Fiberdom, a Finnish materials innovation company in high-performance wood fiber materials, has demonstrated the next step in the industrial scale-up of Duranova. In collaboration with Kiefel, a global leader in packaging machinery and molding technology, the company converted industrial-scale Duranova paperboard reels into finished three-dimensional molded products at full production speed on Kiefel’s next-generation Naturereformer KFD 75 dry-forming machine.
To demonstrate the capability, Fiberdom and Kiefel selected a technically demanding packaging insert for consumer electronics used to protect and position products such as mobile devices and other small electronic goods within the pack. These inserts are produced in enormous volumes each year and require tight tolerances, low unit cost, and high-speed manufacturing, yet are still predominantly made from thin plastic.
Historically, reel-fed dry-forming has faced commercial barriers due to material limitations and throughput constraints in complex application geometries. By combining Duranova with Kiefel’s KFD 75 dry-forming technology, the trials achieved optimized cycle times and material efficiency at high speeds. This demonstrates that dry-molded fiber technology can meet the rigorous production performance required for mainstream, high-volume applications and emerging regulatory frameworks such as the EU’s Packaging and Packaging Waste Regulation (PPWR).
“We didn’t choose this insert because it was easy; we chose it because manufacturing economics matter most in cost-sensitive applications,” said Duncan Mayes, chief technology officer at Fiberdom. “Based on demonstrated processing speeds, a single KFD 75 production line has the potential to supply over 80 million Duranova-based packaging inserts each year. That is the scale at which dry-molded fiber can be competitive in truly mainstream applications.”

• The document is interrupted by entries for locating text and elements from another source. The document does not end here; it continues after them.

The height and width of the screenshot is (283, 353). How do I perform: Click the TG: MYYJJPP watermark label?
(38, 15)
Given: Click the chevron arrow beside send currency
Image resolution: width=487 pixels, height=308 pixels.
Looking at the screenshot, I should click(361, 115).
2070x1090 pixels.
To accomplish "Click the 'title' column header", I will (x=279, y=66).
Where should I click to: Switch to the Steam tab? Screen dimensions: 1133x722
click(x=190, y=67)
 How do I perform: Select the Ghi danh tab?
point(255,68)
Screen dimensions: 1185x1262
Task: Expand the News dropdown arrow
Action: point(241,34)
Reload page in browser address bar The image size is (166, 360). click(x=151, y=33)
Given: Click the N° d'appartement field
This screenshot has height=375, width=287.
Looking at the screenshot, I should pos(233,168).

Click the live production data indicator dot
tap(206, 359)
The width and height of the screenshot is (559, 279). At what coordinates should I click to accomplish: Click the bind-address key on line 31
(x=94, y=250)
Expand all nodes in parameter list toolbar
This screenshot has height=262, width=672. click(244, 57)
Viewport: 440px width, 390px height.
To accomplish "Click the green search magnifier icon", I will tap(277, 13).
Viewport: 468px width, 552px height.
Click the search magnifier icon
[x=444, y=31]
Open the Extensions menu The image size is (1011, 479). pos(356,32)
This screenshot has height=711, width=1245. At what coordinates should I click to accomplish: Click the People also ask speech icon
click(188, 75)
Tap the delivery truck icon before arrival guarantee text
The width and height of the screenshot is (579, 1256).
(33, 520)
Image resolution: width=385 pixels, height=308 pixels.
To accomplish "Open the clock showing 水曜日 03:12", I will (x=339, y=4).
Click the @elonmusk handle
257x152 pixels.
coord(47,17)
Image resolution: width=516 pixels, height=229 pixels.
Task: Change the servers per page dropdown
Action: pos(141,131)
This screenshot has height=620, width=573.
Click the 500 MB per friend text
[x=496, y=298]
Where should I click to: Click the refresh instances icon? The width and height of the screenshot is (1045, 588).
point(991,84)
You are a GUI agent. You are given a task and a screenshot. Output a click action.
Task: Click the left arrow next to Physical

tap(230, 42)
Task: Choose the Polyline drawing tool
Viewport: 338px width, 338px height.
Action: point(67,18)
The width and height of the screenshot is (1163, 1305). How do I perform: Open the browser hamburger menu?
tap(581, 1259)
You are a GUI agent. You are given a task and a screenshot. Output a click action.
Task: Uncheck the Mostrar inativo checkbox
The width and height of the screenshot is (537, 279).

Kiefel´s Dry Fiber Technology specializes in the cost-effective production of fiber products made from paper directly from the reel. In addition to packaging for electronic goods, other products that can be manufactured using this process include various food trays and lids, as well as cutlery and more.
“This demonstration shows what becomes possible when innovative materials and advanced manufacturing technology come together,” said Richard Hagenauer, director – Research & Development Technology, Kiefel GmbH. “Combining Duranova with our KFD 75 dry-forming technology expands the range of fibre-based packaging applications that can be manufactured efficiently at true industrial scale.”
This milestone marks the next chapter in the strategic partnership announced by Fiberdom and Kiefel in September 2025.